Patent requests in the Europe reached a record high in 2011, in a telling sign that companies are determined to stay on the cutting edge despite a debt crisis and an uncertain economy.
In total 244,437 requests for patents were filed in 2011 at the Munich-based European Patent Office, the body's annual report showed. That is 3.7 percent more than 2010.
The office, which centralises requests from 38 European nations, maintains a strict qualitative control and on average approves four requests out of 10. In 2011, the office approved 62,115 patents, 6.9 percent more than 2010.
"Companies have responded very differently (to the crisis) than in 2008-2009 when we saw a huge drop (in requests)," said EPO president Benoit Battistelli.
"The financial crisis is still here, but the vast majority of businesses have decided to not sacrifice research and development investment," he said.
Companies "have absorbed the idea that to develop advantages in an increasingly globalised world, and where new competitors arrive in force, innovation must be maintained," Battistelli said.

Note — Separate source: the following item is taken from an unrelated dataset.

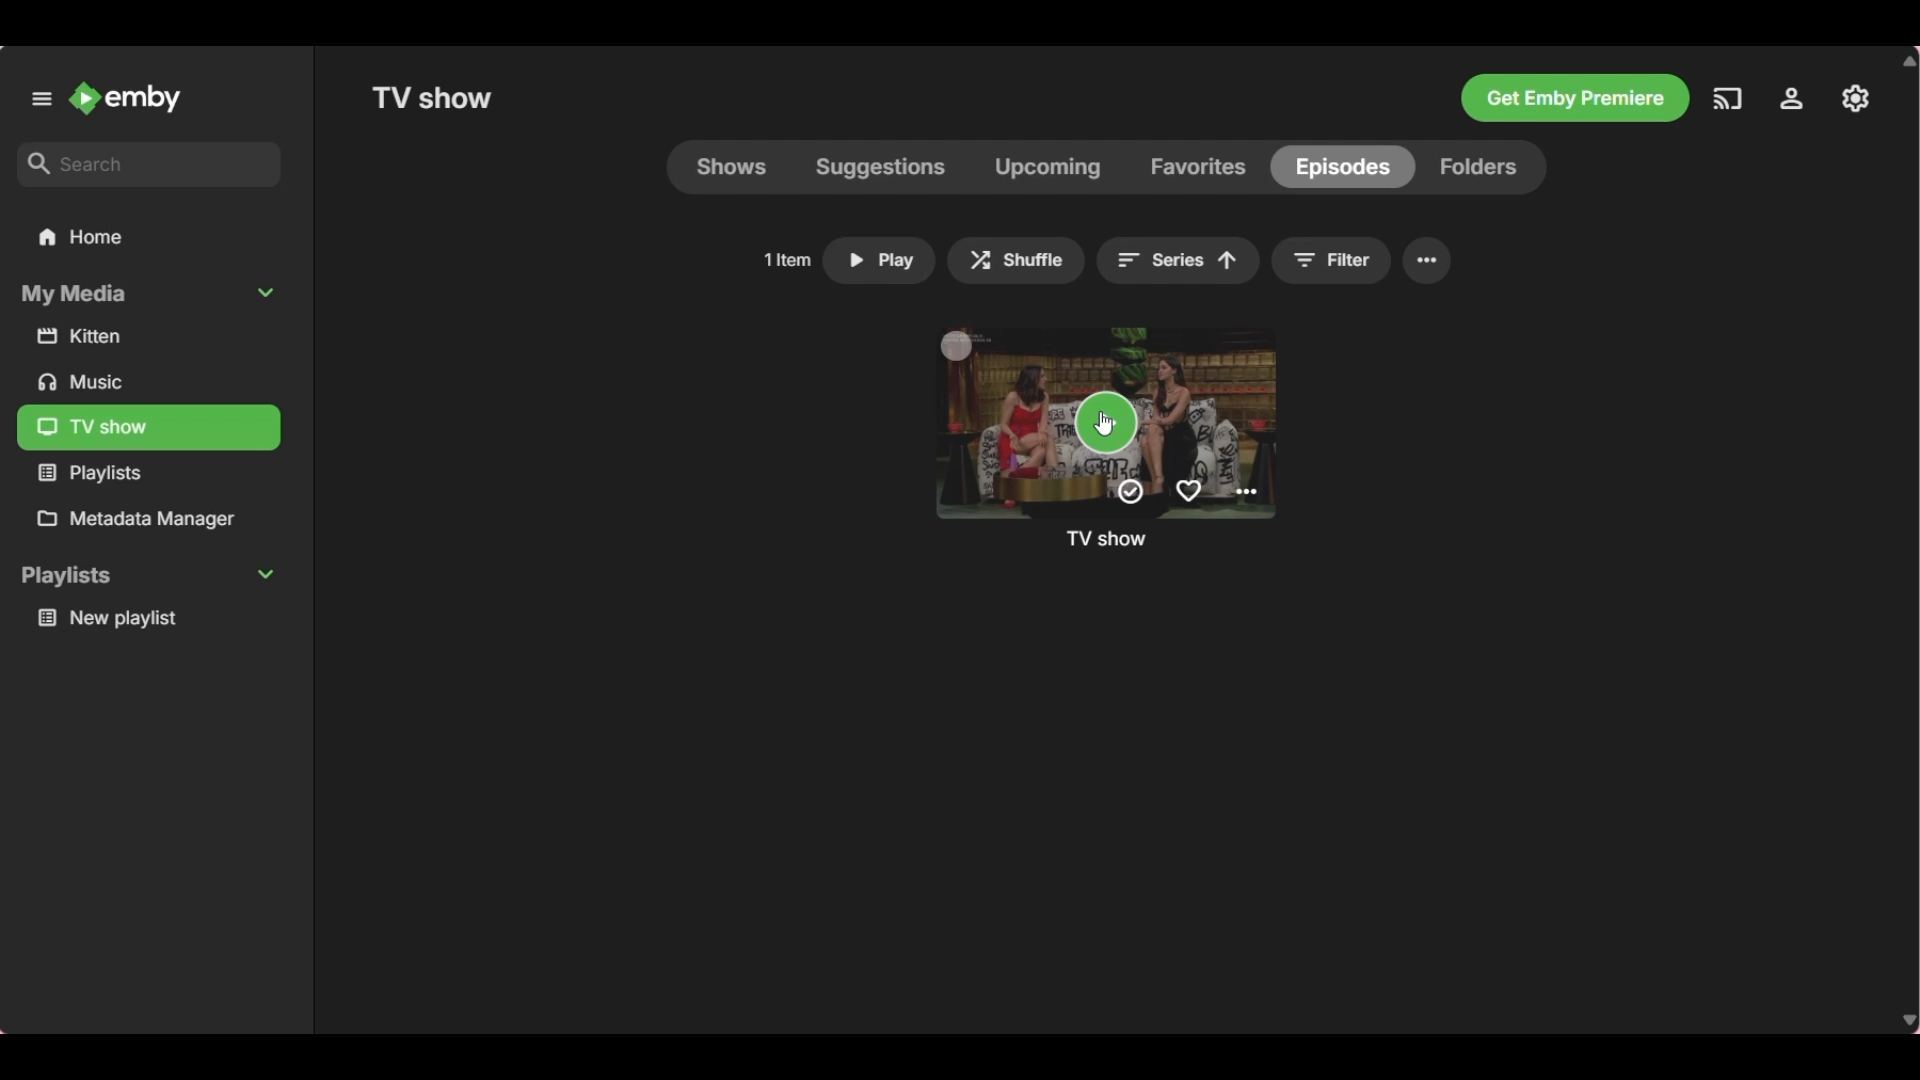 The height and width of the screenshot is (1080, 1920). What do you see at coordinates (89, 382) in the screenshot?
I see `Media files under My Media` at bounding box center [89, 382].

"Patents are the the most effective way to do that," he said.
For world tech giants, patents have become a key battleground and companies now defend their technology in courtrooms around the world, brandishing patents as their claim to new riches.
Internet giant Yahoo! this month filed a suit against Facebook in a California court, accusing the social networking giant of infringing on 10 patents.
Microsoft and Apple last month filed complaints with the European authorities against Google's Motorola Mobility in an increasingly bitter patent war between technology giants.
Apple is already embroiled in a multi-continent patent fight with South Korea's Samsung.
"These court cases are spectacular in terms of the sums involved, but we can't say there are more (court cases) today than before," the EPO chief said.
"But when you are aiming to dominate the world mobile phone or smartphone market, the economic and financial stakes are so great that all means available are used," Battistelli said.
"Fundamentally, this shows that patents have become a strategic tool for companies," he noted.
"If we have companies that are willing pay tens of millions of dollars to buy patents, then patents have a greater strategic value."
Based in Munich, the office employs 7,000 people on a budget of 1.7 billion euros ($2.26 billion).
But 62 percent of requests come from outside Europe, with a quarter coming from the United States alone and with Asia playing an increasing role. China and Korea together accounted for 32 percent of requests last year.
This is no surprise to Battistelli.
With Asia becoming more global, China in particular is becoming "more and more an economy of innovation", he said -- so much so that China overtook France in patent requests last year, applying for 16,946 patents, up from a mere 160 in 2000.
In Europe, Germany leads patent activity with 33,181 requests, ahead of France's 12,107 requests.
Siemens made the most patent demands with 2,235 requests, ahead of Netherlands-based Philips and Korea's Samsung.
Patents in 2011 chiefly concerned medical technology, followed by electric machinery, energy and computers.
Earlier this month, the World Intellectual Property Organization said global patent filings also set a new record in 2011 with annualised growth of 10.7 percent.